What about the soul?
Now we must return to a crucial point. While what I have just explored holds true regardless of whether we are talking about brains, minds or souls, I also accept that the evidence and the reasons for thinking it is the soul are not compelling. If we were compelled by their cogency and force to accept them, there would be no freedom of choice and no moral value in believing or not believing in a soul, anymore than there is moral value in believing that grass is green or the sun is hot.
However, I would like, before the end of this series of posts, to quote two writers from very different traditions who feel that there is a powerful body of evidence, disparaged in our culture, that says the spiritual or transcendental dimension has to be taken seriously, however you might choose to define it.
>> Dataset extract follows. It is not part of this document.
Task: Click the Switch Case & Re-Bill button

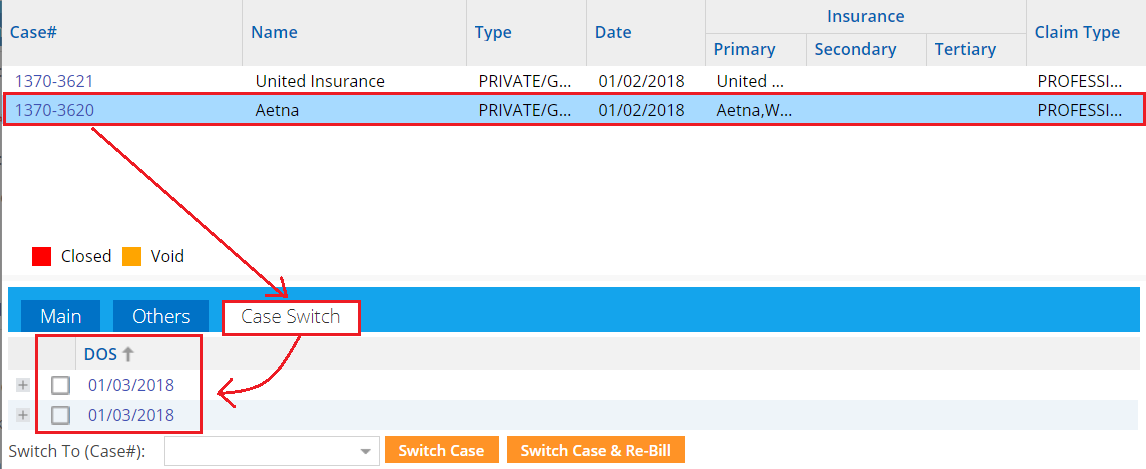Action: click(x=595, y=451)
Ken Wilber concludes a complex review of what should constitute evidence and falsifiability by stating:
. . . it then becomes perfectly obvious that the real battle is not between science which is ‘real,’ and religion, which is ‘bogus,’ but rather between real science and religion, on the one hand, and bogus science and religion, on the other. Both real science and real religion follow the three strands of valid knowledge accumulation, while both bogus science (pseudo-science) and bogus religion (mythic and dogmatic) fail that test miserably. Thus, real science and real religion are actually allied against the bogus and the dogmatic and the nonverifiable and the nonfalsifiable in their respective spheres.
(The Marriage of Sense and Soul, page 169)
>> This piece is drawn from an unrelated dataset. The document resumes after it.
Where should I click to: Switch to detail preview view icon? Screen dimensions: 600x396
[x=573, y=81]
Margaret Donaldson, in an equally brilliant book that looks at the development of the human mind from infancy to adulthood, concludes:
. . . . if the intellect has unbalanced us, there are corrective steps open to us which are not regressive and which do not entail a rejection of reason. At the same time, we may come to feel less embarrassed about and suspicious of transcendent emotion, seeing it as no more ‘wierd’ than the capacity for mathematical thought. Neither of these is, or is ever likely to seem, banal or commonplace. Each has its element of mystery. Yet each is a normal, though generally ill-developed, power of the human mind.
(Human Minds, page 266)
The value of a spiritual perspective
It is my view that, if we can accept the spiritual dimension, we will be more motivated to persist in the difficult work of cultivating our inscape, and if we do not we will be inclined to give up far too soon with dire consequences for ourselves and our societies.
The Elizabethans often compared the state to a garden. There is a strong connection, it seems to me, between the state of the gardens of our minds and the state of the gardens of the societies that we create. If we want to see the Tudor picture of a harmonious garden within and outside us we need to accept that arduous and persistent work needs to be done. The Gardener in King Richard the Second laments:
. . . . . . . . . . . . . . . . . . O, what a pity is it
That [the king] had not so trimm’d and dress’d his land
As we this garden! We at time of year
Do wound the bark, the skin of our fruit trees,
Lest, being over-proud in sap and blood,
With too much riches it confound itself;
. . . . . . . . . . . . Superfluous branches
We lop away, that bearing boughs may live;
Had he done so, himself had borne the crown,
Which waste of idle hours hath quite thrown down.
(Act III, Scene iv, lines 55-66)
What is true for them and for King Richard is also true for us in terms of our own hearts and our own communities. If we fail to do the necessary systematic work, then we will perhaps end up with Richard lamenting:
I wasted time and now doth time waste me.